◆ **Selected excerpt**:
....................

TO:      SCHRODER WERTHEIM & CO.
             INCORPORATED


                                 RE: ACCOUNT OF


     The undersigned desires to arrange with you for the maintenance of one or
more accounts now or hereafter opened and to have you act as brokers for the
undersigned in the purchase and/or sale of securities, and/or other property,
(all of which are hereinafter collectively referred to as "property"). As the
undersigned may not wish to pay in full for the property which you may purchase
for (or sell to) the undersigned, or to deliver immediately certificates or
other applicable evidence of ownership of the property which you may sell for
(or purchase from) the undersigned, the undersigned requests credit in making
payments for purchases, and in the delivery of property which the undersigned
orders sold; and to that end, the undersigned desires to maintain a credit
account or accounts with you.

     In consideration of your undertaking these proposed transactions and
maintaining the account or accounts in which they will be recorded, whether
designated by name, number or otherwise, the undersigned agrees as follows:

     1. All transactions under this agreement shall be subject to the
constitution, rules, regulations, customs and usages of the exchange or market,
and its clearing corporation, if any, where the transactions are executed by
you or your agents, and, where applicable, to the provisions of the Securities
Exchange Act of 1934, Executive Orders and Proclamations of the President of
the United States, the Rules and Regulations of the U.S. Securities and
Exchange Commission, the Board of Governors of the Federal Reserve System and
the Secretary of the Treasury, and the Code of Fair Practice of the National
Association of Securities Dealers, Inc., and any present and future acts,
orders, proclamations, rules or regulations amendatory of any of the foregoing
and/or supplemental thereto, and also to any other statutes, laws, orders, and
rules and regulations affecting or relating to the rights and privileges of the
undersigned to engage in transactions in property.

....................

◆ **Stored records**:
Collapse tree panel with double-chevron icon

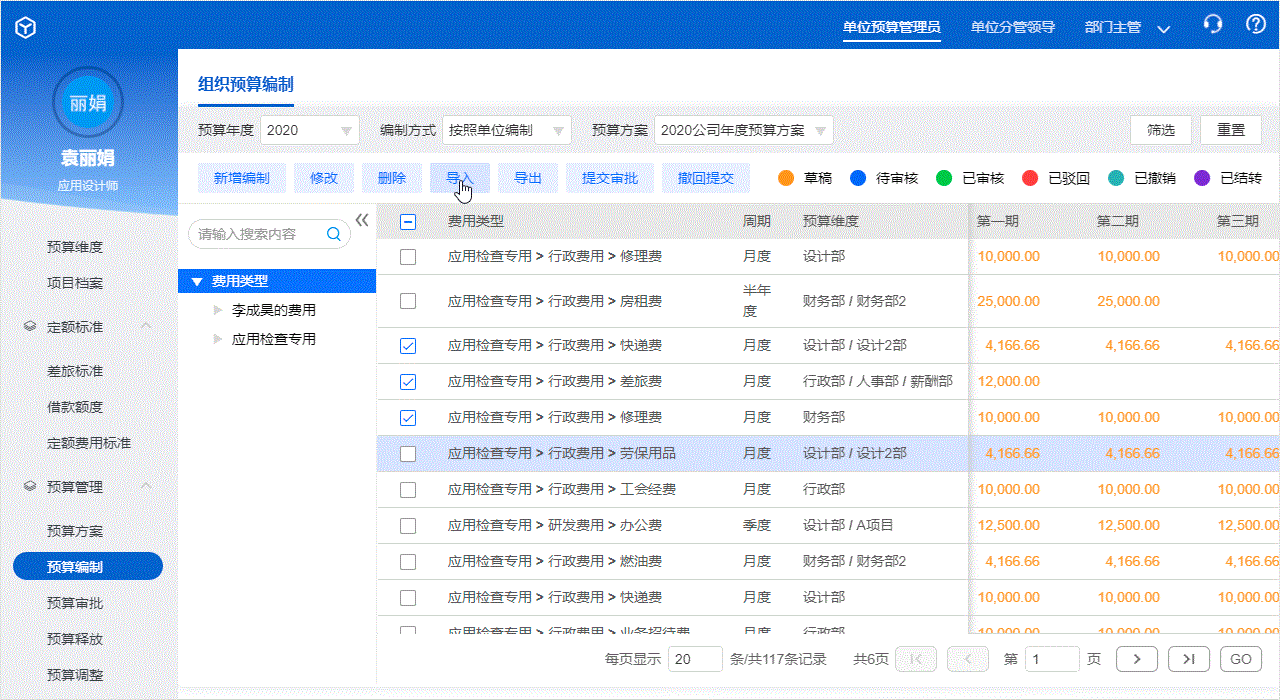click(362, 220)
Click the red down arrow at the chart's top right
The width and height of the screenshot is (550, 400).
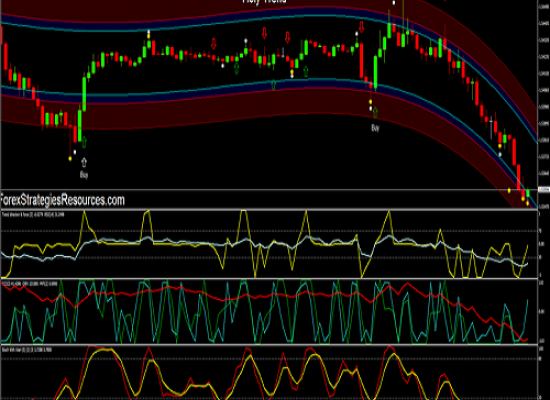(x=361, y=26)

....................

◆ **Do this**:
Extend the brokerage account agreement addressed to Schroder Wertheim & Co., starting right after its final sentence.

◆ **Output for this exercise**:
     2. All monies or property which you may at any time be carrying for the
undersigned or which may at any time be in your possession for any purpose,
including safekeeping, shall be subject to a general lien for the discharge of
all obligations of the undersigned to you, including any contingent liability
to you by reason of any guarantee by the undersigned of the accounts of others,
irrespective of whether or not you have made advances in connection with such
property, and irrespective of the number of accounts the undersigned may have
with you.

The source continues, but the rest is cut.